We thank the reviewer for their thoughtful comment, yet we would like to respectfully disagree. The whole point of our self-specialization approach is to improve the model’s specialized domain performance using self-generated synthetic data. The fine-tuning data in our approach is self-generated by the model and hence there can be no overlap between fine-tuning data and target domain data. If the reviewer is worried about any potential overlap between target domain test data and the base model pre-training, then please note that we always compare the base model performance and our self-specialized model performance. Intuitively, both models share the same real data pre-training by design, hence our improvement (using only synthetic self-generated data) is completely fair. This is further strengthened by the fact that our main specialization performance gains could be obtained without any retrieval - on synthetic self-generated data alone. No matter whether the reviewer agrees with our arguments, we would like to thank the reviewer for giving us the opportunity to improve our paper.
Dear Reviewers,
We appreciate all of your valuable comments on our work. We are pleased to share the updated version of our paper with additional experiments on the following:
- Table 1 in Section 4.2 - Experiments on the finance domain beyond biomedicine, showing significant gains (up to 14.53 average gain) on 10 popular financial NLP datasets.
- Figure 7 in Appendix C - demonstrating Self-Specialization with an additional model variant/size (LLaMA-2-7B) and additional comparison with existing models including the one pre-trained on a huge domain-specific corpus (MedLLaMA-13B) and the one further instruction-tuned after the pre-training (PMC-LLaMA-7B/-13B). In Appendix C, we also demonstrate how Self-Specialization can be applied on top of the domain-specific pre-training consistently adding further gains (without requiring any additional and costly domain-specific data collection).

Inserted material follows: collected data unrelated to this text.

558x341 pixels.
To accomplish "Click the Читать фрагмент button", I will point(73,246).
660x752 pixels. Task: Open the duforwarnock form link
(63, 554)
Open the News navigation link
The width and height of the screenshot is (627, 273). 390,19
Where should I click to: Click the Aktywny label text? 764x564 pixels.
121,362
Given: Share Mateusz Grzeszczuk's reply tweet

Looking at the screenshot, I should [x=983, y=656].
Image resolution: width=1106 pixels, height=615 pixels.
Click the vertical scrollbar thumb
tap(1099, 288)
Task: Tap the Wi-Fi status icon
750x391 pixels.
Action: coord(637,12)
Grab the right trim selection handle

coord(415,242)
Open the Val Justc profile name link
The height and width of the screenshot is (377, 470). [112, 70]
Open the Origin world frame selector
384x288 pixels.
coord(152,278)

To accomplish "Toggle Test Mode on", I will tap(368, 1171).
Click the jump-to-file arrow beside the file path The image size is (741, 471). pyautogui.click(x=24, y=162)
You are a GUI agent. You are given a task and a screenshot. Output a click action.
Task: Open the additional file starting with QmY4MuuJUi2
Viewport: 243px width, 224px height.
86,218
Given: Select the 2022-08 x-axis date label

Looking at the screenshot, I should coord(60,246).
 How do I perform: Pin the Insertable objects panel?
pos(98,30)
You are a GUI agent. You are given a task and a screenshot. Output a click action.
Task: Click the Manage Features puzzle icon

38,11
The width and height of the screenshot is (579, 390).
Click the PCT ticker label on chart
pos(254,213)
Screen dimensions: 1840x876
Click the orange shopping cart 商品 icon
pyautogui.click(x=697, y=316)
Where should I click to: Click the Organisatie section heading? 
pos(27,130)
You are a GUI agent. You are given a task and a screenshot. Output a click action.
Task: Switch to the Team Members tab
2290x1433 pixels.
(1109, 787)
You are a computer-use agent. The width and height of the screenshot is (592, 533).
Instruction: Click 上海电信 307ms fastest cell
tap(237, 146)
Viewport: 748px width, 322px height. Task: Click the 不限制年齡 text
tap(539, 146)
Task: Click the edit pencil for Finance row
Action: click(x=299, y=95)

We hope this will address the concerns you may have regarding generalization, validity of experiments, model scales, baselines, and so on. We respond in detail to each of your individual comments below.
Dear Reviewers,
In response to your valuable feedback, we have conducted significant additional experiments and updated our paper and rebuttal accordingly. However, we were somewhat discouraged to see the lack of engagement from the reviewers. We are keen to understand your perspectives on these updates and would welcome any further comments or questions you might have to facilitate the discussion.